» **Extract to read**
8.1 Under Rule 7A, which was inserted from 14.05.2003, it was provided that notwithstanding anything contained in Rule 7, which related to half-yearly returns, an assessee, in cases of service provided by the goods transporter for the period in question, shall furnish a return within a period of six months from 13.05.2003 in Form ST-3B along with a copy of Form TR-6 in triplicate, failing which the interest and penal consequences as provided in the Act were to follow. It is obvious from this provision that even though the liability of the receiver of GTO services remained alive by virtue of the validating provisions for the period in question (16.11.1997 to 1.6.1998), the return was required to be filed within the period of six months from 13th May, 2003 in the prescribed form ST-3B and since the time was extended by the Hon'ble Supreme Court, it had to be filed by 30th November, 2003, in view of the directions contained in the decision in Gujarat Ambuja Cements Ltd. v. Union of India (supra). Thus on the established facts, there can be no dispute that the respondent was liable to pay the tax by filing returns along with TR-6 challan showing payment of tax which particulars were required to be mentioned in the prescribed form ST-3B latest by 30th November, 2003. The question that, however, arises, is whether the show cause notice, which was issued on 19.11.2002, should be treated as having remained dormant and which automatically revived on non-payment of the tax by 30.11.2003.

» **Set tasks**
1. Answer these questions from the passage on Rule 7A.
(a) From what date was Rule 7A inserted?
(b) In what form was the return for goods transporter services to be furnished?
(c) On what date was the show cause notice issued?
2. Extend the passage on Rule 7A with a paragraph that follows on from its final sentence.

Target position records:
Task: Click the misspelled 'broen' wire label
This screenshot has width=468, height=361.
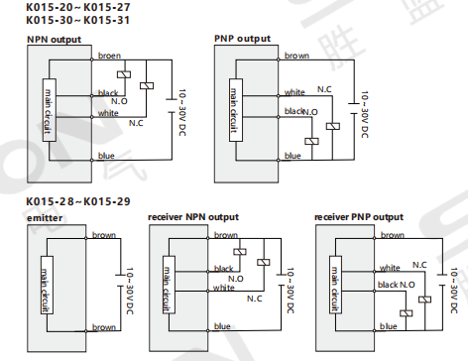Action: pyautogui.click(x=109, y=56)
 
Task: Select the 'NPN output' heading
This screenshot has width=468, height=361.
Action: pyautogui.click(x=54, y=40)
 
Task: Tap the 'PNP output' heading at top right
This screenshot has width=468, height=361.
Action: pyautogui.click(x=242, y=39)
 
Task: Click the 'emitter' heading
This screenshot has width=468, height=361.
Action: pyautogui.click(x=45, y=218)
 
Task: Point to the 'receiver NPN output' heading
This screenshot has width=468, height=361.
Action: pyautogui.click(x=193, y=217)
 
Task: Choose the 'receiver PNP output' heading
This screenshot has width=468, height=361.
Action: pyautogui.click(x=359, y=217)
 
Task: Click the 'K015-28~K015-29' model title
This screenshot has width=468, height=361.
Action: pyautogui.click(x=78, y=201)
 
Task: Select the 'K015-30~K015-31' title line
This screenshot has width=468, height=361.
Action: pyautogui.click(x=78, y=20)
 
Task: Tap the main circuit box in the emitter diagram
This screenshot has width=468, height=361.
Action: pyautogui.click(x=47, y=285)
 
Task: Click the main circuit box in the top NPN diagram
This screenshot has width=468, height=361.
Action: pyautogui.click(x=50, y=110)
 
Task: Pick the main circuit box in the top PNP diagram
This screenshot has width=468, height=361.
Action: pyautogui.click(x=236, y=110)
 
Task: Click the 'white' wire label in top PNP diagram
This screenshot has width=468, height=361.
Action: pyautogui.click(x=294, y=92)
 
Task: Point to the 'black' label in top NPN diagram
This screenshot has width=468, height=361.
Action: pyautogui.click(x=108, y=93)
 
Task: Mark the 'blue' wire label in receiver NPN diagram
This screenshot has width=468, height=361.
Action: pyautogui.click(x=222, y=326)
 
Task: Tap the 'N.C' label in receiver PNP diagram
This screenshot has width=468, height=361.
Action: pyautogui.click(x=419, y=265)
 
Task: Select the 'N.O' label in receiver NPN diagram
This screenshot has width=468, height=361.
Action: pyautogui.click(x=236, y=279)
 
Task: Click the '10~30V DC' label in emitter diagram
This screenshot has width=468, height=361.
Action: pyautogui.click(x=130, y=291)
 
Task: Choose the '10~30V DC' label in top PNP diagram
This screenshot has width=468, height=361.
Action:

* * *

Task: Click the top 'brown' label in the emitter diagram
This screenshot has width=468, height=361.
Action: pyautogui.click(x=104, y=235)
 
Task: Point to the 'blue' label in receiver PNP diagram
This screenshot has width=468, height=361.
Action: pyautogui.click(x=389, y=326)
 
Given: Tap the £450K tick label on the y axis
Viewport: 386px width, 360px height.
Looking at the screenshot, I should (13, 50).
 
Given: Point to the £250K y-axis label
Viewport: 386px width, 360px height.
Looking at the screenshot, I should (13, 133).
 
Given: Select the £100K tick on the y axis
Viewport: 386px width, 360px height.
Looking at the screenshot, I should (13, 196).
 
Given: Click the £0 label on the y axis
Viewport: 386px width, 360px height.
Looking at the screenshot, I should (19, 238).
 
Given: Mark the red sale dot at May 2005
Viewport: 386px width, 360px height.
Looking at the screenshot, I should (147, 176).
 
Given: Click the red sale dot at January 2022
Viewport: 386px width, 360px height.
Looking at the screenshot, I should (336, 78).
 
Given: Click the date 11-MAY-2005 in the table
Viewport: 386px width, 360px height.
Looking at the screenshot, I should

==

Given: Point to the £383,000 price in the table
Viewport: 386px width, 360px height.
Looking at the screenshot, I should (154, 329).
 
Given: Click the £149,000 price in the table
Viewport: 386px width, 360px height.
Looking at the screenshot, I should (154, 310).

» **Task-by-task answers**
1.
(a) 14.05.2003
(b) Form ST-3B
(c) 19.11.2002

2.
9. Admittedly, the show cause notice, which was issued on 29.11.2000, was in the context of the provisions of Section 70. It was, inter alia, alleged in paragraph 7 of that notice that the assessee had not filed quarterly return under Rule 7 of Service Tax Rules, 1994 at the relevant time, when services of GTOs were leviable to Service Tax and not even till the date of the show cause notice. It was alleged that since the noticee failed to pay service tax on the gross amounts charged by the GTOs from 16.1.997 to 01.06.1998 documents were called for and it was found that the entire value of taxable services had escaped assessment for the said period entailing service tax liability of Rs. 9,981/- It was then stated in said paragraph 9 of the show cause notice that it appeared that the noticee had failed to file return as required under Section 70 of the Finance Act, 1994 for the period 16.11.1997 to 01.06.1998 and failed to disclose all material facts required for computing the value of taxable services which escaped assessment. The extended period of five years was, therefore, invoked as provided in Section 73. Therefore, we have a situation where on one hand there was a show cause notice issued on 29.11.2002 as per the pre-amended provisions alleging that the returns were not filed and tax not paid within the time prescribed by Section 70 of the Act read with Rule 7, and on the other, special provisions enacted for the recipients of such services and duly validated, enabling such recipients of services to file the returns and pay the tax by the extended time limit as provided by Section 71A of the Act read with Rule 7A, which was 13.11.2003 under the statute, and 30.11.2003 as extended by the Hon'ble Supreme Court by virtue of its directions contained in Gujarat Ambuja Cements Ltd. v. Union of India (supra). No effort was made by the Revenue to issue a revised show cause notice in the context of the extended date for filing of the returns and payment of service tax.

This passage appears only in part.